▶ **What to work on**: In the copy of these records, include no pictures and change nothing else.

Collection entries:
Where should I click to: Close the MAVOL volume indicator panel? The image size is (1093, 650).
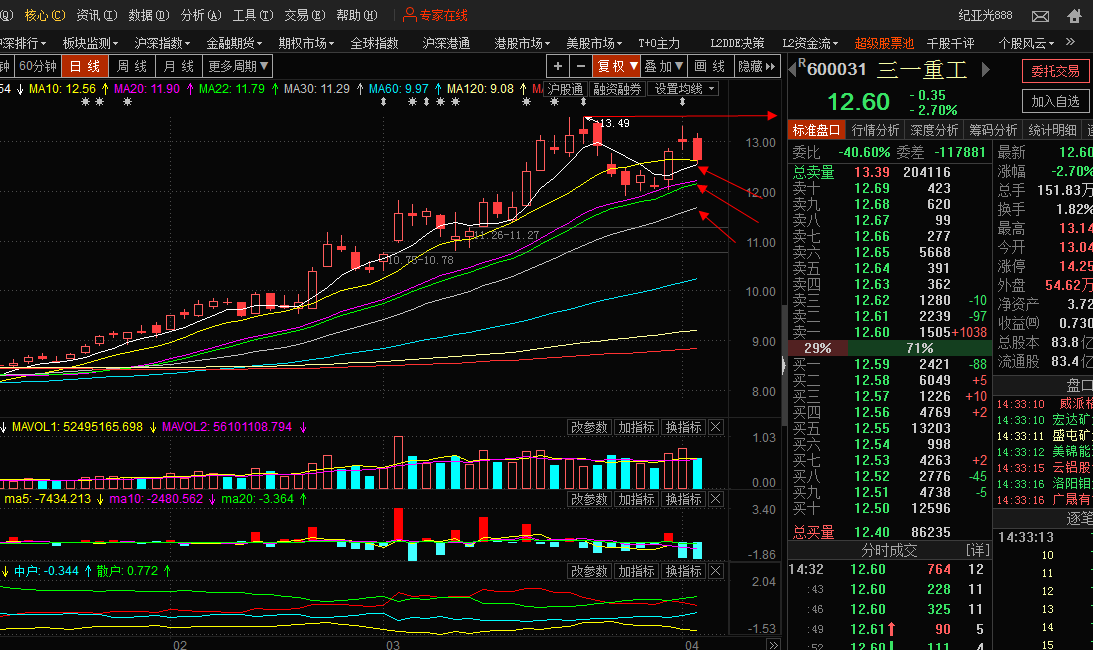[x=715, y=428]
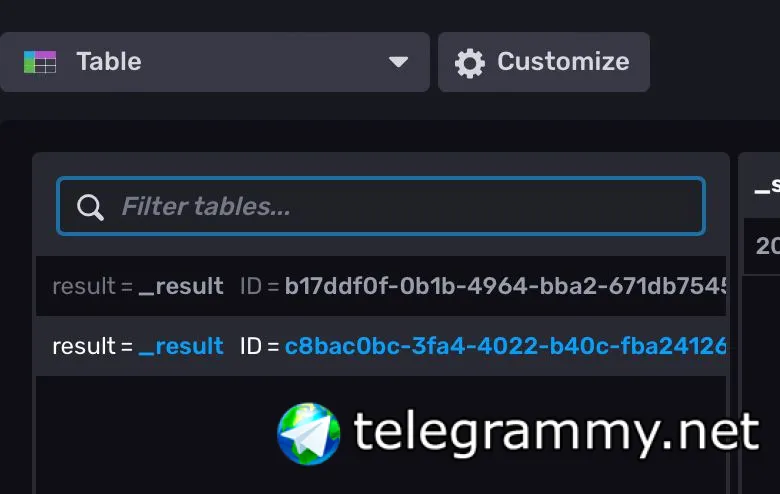Click the blue _result label in highlighted row
Viewport: 780px width, 494px height.
(181, 347)
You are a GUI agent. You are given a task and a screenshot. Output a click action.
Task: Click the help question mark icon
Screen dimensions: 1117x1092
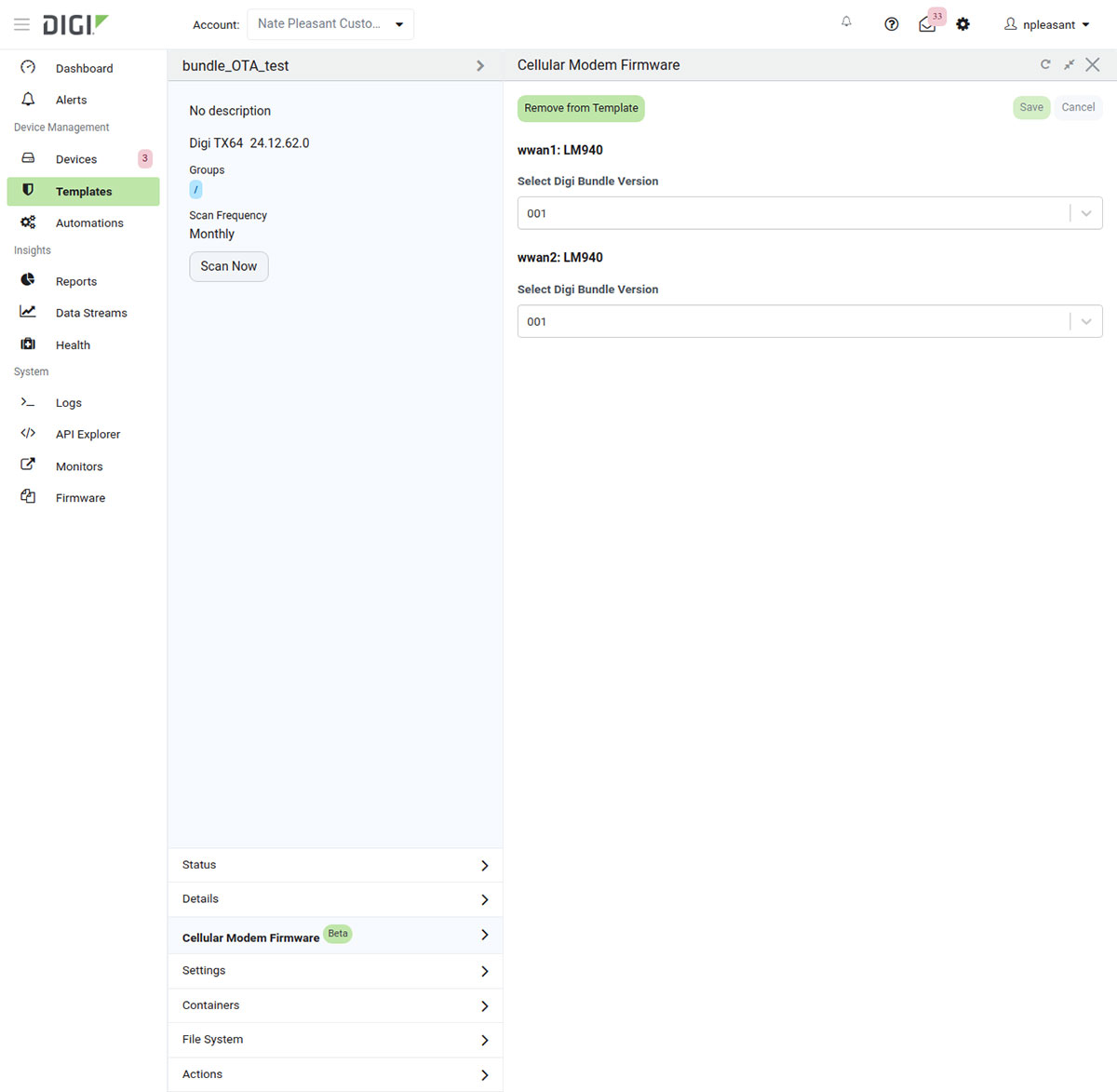tap(891, 24)
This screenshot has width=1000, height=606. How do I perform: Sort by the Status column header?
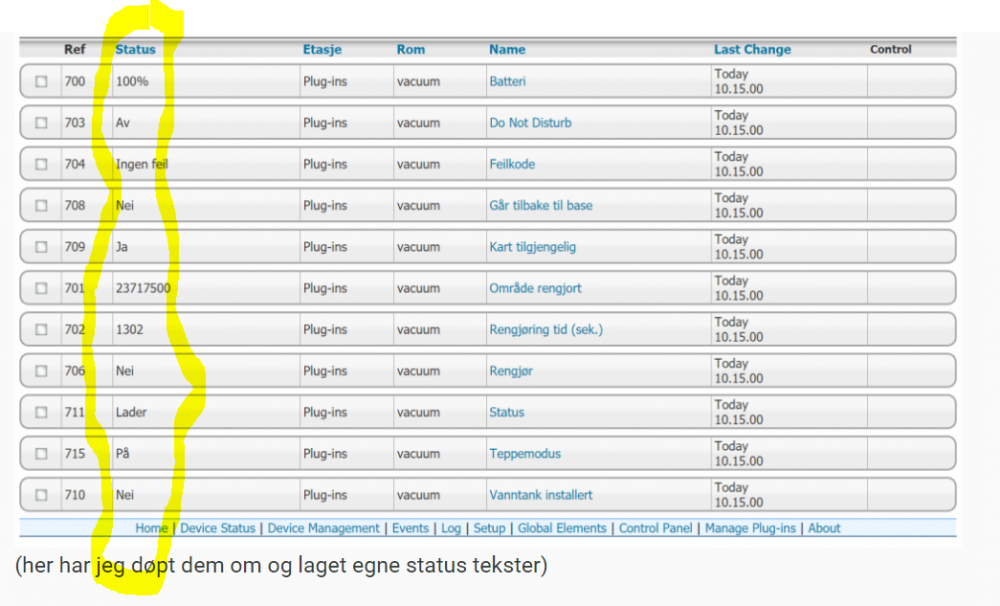pos(135,49)
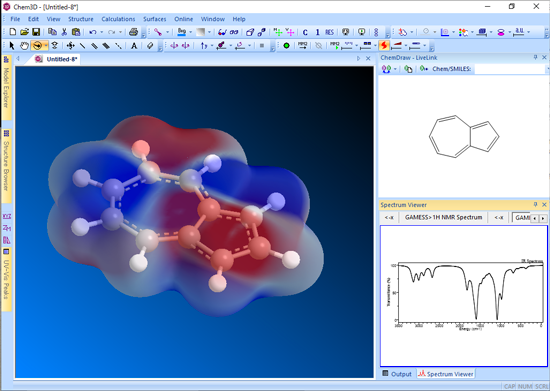Image resolution: width=550 pixels, height=391 pixels.
Task: Select the single bond tool
Action: (x=82, y=46)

▶ **Answer to this task**:
Where should I click to: Close the MAVOL volume indicator panel? The image size is (1093, 650).
[x=715, y=428]
Click the blue _result label in highlighted row
Viewport: 780px width, 494px height.
(181, 347)
You are a GUI agent. You are given a task and a screenshot. Output a click action.
Task: Click the help question mark icon
Screen dimensions: 1117x1092
tap(891, 24)
This screenshot has width=1000, height=606. How do I perform: Sort by the Status column header?
pos(135,49)
Image resolution: width=550 pixels, height=391 pixels.
Task: Select the single bond tool
Action: (x=82, y=46)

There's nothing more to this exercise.